Dataset entries

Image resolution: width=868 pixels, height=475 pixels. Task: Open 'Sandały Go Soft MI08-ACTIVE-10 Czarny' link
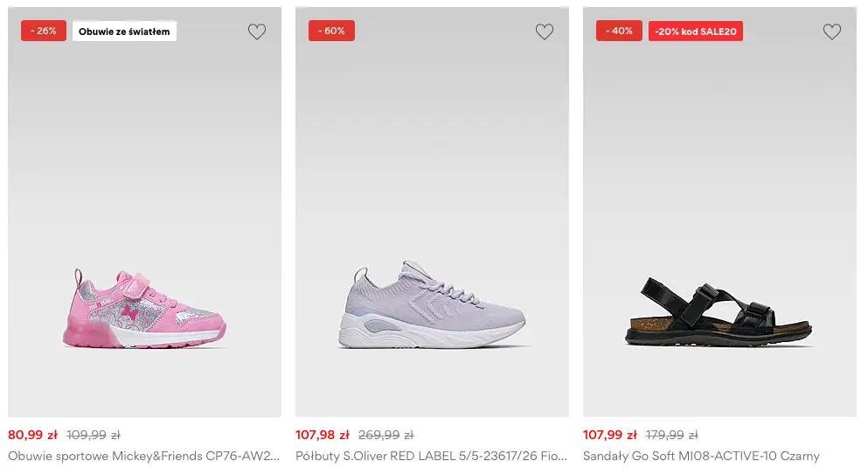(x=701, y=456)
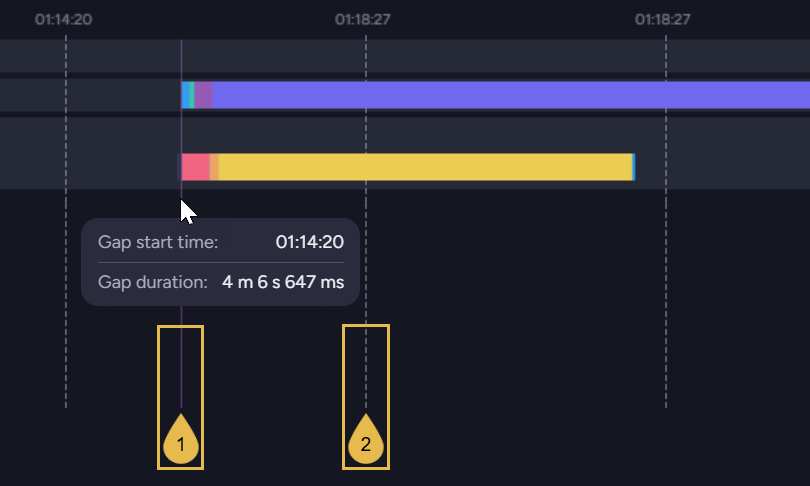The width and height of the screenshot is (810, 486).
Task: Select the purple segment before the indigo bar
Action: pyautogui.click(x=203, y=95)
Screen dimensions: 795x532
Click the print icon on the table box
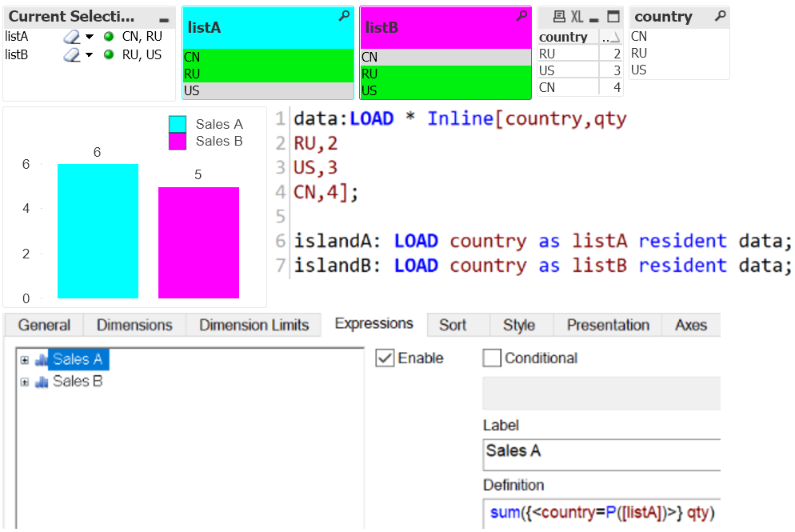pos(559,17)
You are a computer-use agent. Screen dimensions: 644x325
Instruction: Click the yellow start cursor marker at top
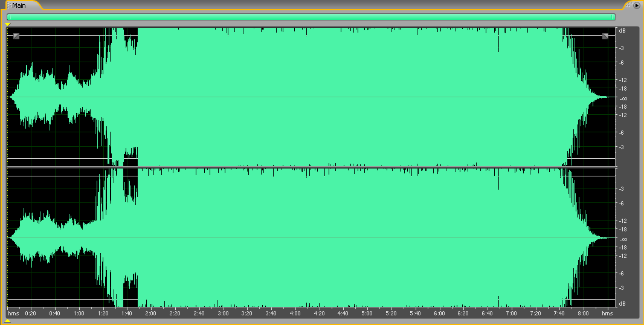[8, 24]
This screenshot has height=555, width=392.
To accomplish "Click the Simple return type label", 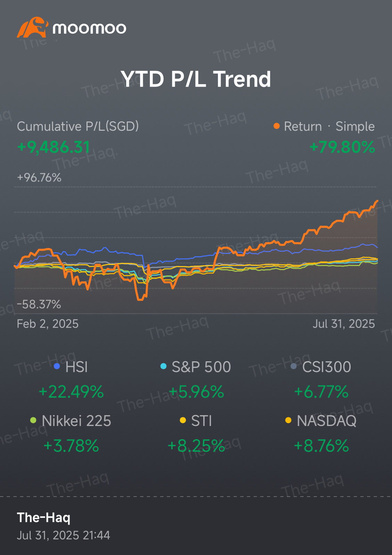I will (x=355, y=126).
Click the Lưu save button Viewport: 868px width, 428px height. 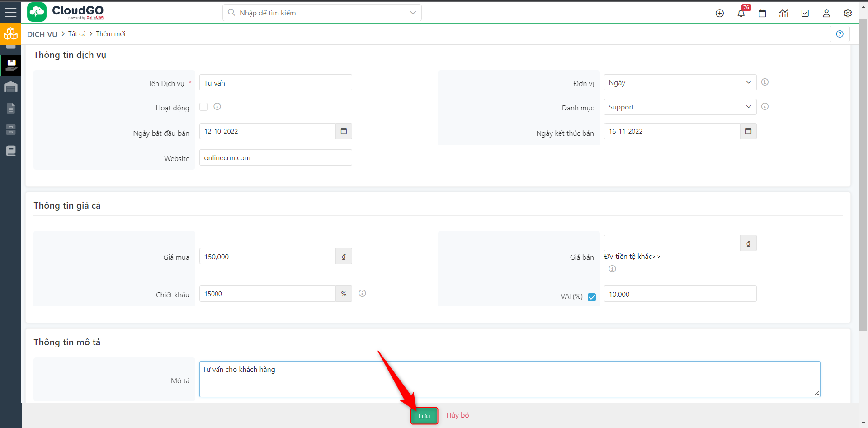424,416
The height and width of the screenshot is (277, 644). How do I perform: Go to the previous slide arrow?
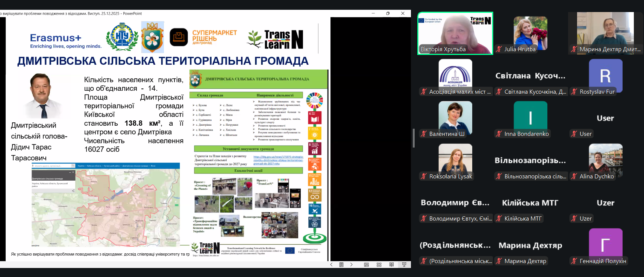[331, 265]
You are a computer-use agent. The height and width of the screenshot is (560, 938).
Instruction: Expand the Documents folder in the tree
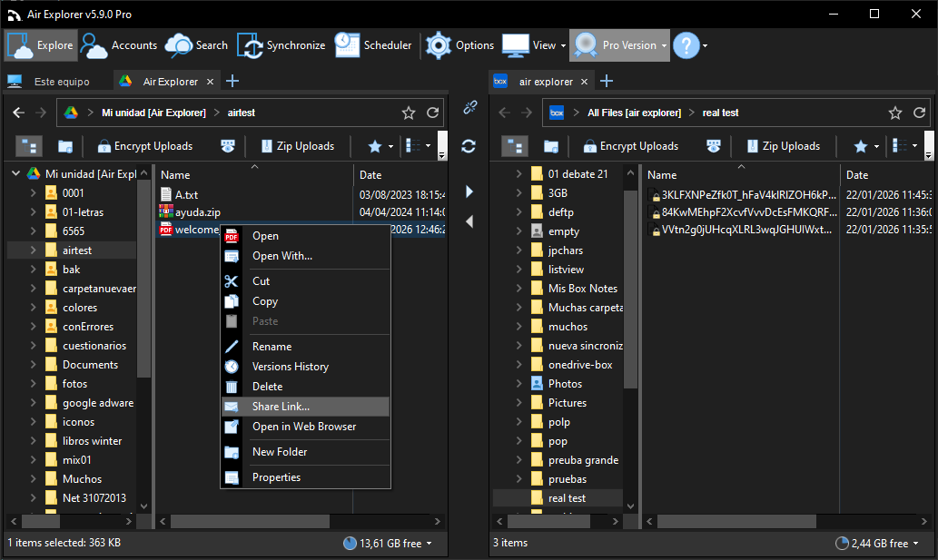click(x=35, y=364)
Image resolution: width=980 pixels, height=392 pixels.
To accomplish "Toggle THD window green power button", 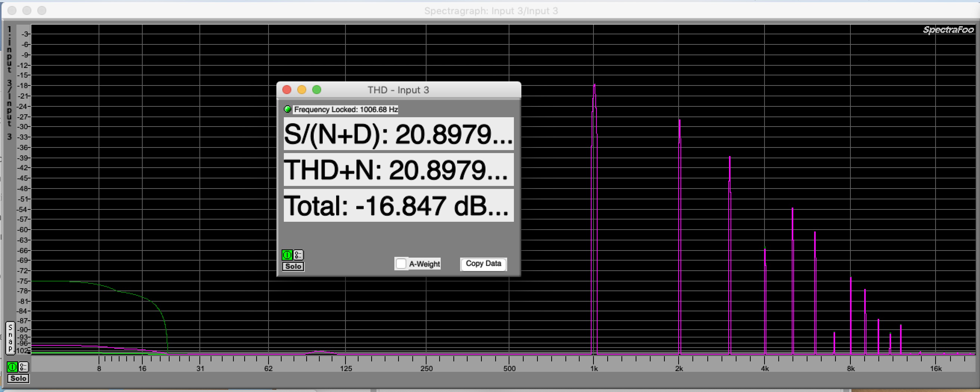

**What needs to be done**:
Copy out every line from the records that has the word "computer".

**Result below**:
You are a computer-use agent. Screen dimensions: 644x325
You are a computer-use agent. The height and width of the screenshot is (560, 938).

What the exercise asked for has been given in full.